ABLHay expresiones que por más que sean de uso corriente deben revisarse al efecto de no tergiversar conceptos clave. En este caso me refiero a la reiterada pero errónea expresión de “inversión pública”. La última vez que discutí el término en cuestión fue durante un congreso de economistas realizado a fines del año pasado.

Como es sabido, el ingreso no consumido es ahorro y el destino exclusivo del ahorro es la inversión. Estos dos últimos conceptos son correlativos e imposibles de escindir. Incluso cuando se ahorra en dinero se está invirtiendo, en este caso guardando efectivo.

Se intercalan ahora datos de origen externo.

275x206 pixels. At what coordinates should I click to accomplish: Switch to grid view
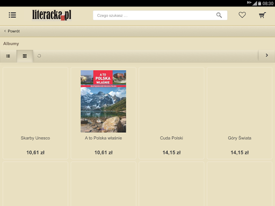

En todos los casos, la inversión tiene lugar porque se estima que el valor futuro será mayor que el valor presente. El ahorrar bajo el colchón, manteniendo los demás factores constantes, es lo que ocurre: al retirar parte del dinero de la circulación habrá menor cantidad de moneda persiguiendo la misma cantidad de bienes y servicios por lo que los precios tenderán a bajar que es lo mismo que decir que el poder adquisitivo de la unidad monetaria aumenta.

Se ha dicho equivocadamente que la inversión solo alude a que como resultado se incrementa la producción de bienes materiales, pero de lo que trata es de producción de valores no necesariamente materiales. Si alguien invierte sus ingresos no consumidos en un mirador desde donde disfruta de puestas de sol, ese es su rentabilidad y así sucesivamente. Si la gente prefiere la riqueza a la pobreza, la inversión primero se canalizará hacia la producción de bienes materiales con rentas también materiales para después eventualmente gozar de los culturales y espirituales.